**Text block:**
## BEGIN

# Finestres Wall, San Vicente, Huesca province, Aragon, Spain



## Catalyst (Dec 14, 2020)

Hello everyone. Just wanted to share some cool photos with you. I personally have never seen this place before.












They obviously want us to think that it is a naturally-formed structure, but I am sure that it is ruins of some ancient artificial wall.
There will certainly be people who will think and try to prove that it is natural and not artificial. And of course, you are free to believe anything you want. I'll just leave these pictures here for everyone. Let everyone think with his or her own head.

By the way, it also reminds me of the famous Lena Pillars in Russia (by the similar type of deterioration).








Bonus pics (also from Russia), in case you haven't seen them before:





*(Taken from "La Sibérie d'après les voyageurs les plus récents")*


----------



## dreamtime (Dec 14, 2020)

Fascinating. Reminds me of this scene from Lord of the Rings:


----------



## Jd755 (Dec 14, 2020)

Some close ups for you my Russian friend.


----------



## Potato (Dec 15, 2020)

Are there any closeups of the castle-like outcropping in the upper left of the second photo of the OP?


----------



## Catalyst (Dec 15, 2020)

Potato said:


> Are there any closeups of the castle-like outcropping in the upper left of the second photo of the OP?




_View: https://www.youtube.com/watch?v=aMCVMjjkSrU_

Not sure what you mean but hope this will help.

By the way, the wall looks like it used to be either very thick or multilayered (it if was wall it all). It could also be some kind of dam. Don't have any other suggestions right now.


----------



## Jd755 (Dec 15, 2020)

## END

**Provided data:**
## BEGIN

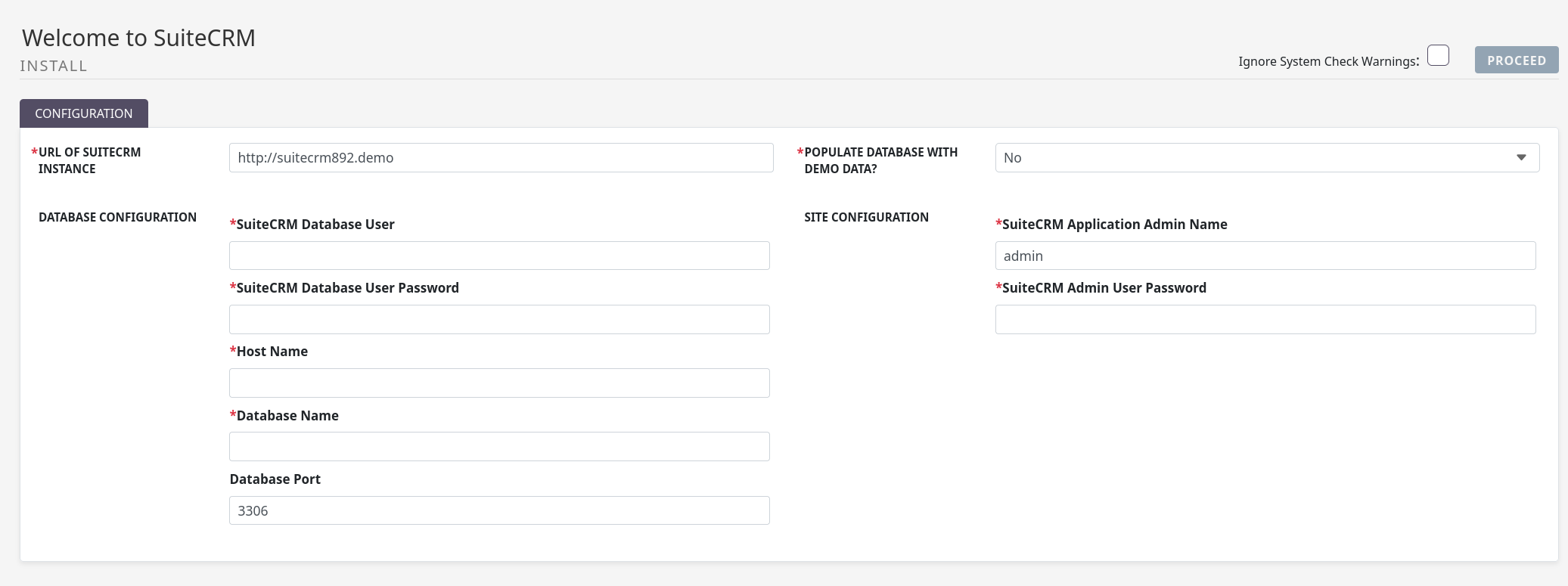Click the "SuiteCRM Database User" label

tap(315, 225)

## END
## BEGIN

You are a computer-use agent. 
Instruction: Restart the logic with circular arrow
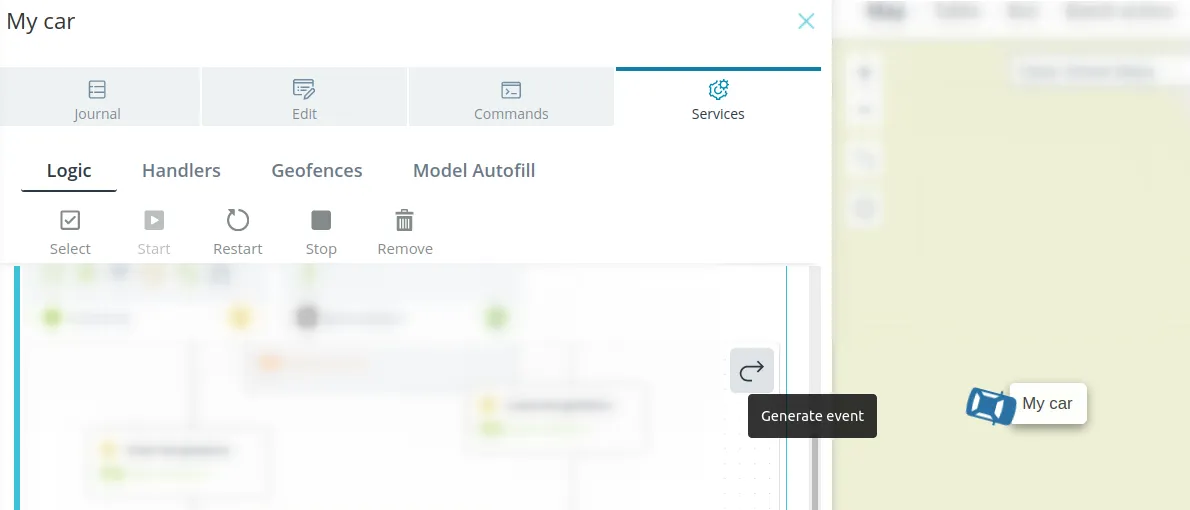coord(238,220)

## END

**Problems and tasks:**
A) In the forum thread about the Finestres Wall, start with the words "## dreamtime (Dec" and stop after "my Russian friend.". Reproduce that passage, swapping "Fascinating" for "Remarkable".
B) Output the rows from the line containing "You are a computer-use agent." through the line containing "coord(238,220)" as a numbered list, skipping blank lines and leaving out the pictures.

**Answer set:**
A)
## dreamtime (Dec 14, 2020)

Remarkable. Reminds me of this scene from Lord of the Rings:


----------



## Jd755 (Dec 14, 2020)

Some close ups for you my Russian friend.

B)
1. You are a computer-use agent. 
2. Instruction: Restart the logic with circular arrow
3. coord(238,220)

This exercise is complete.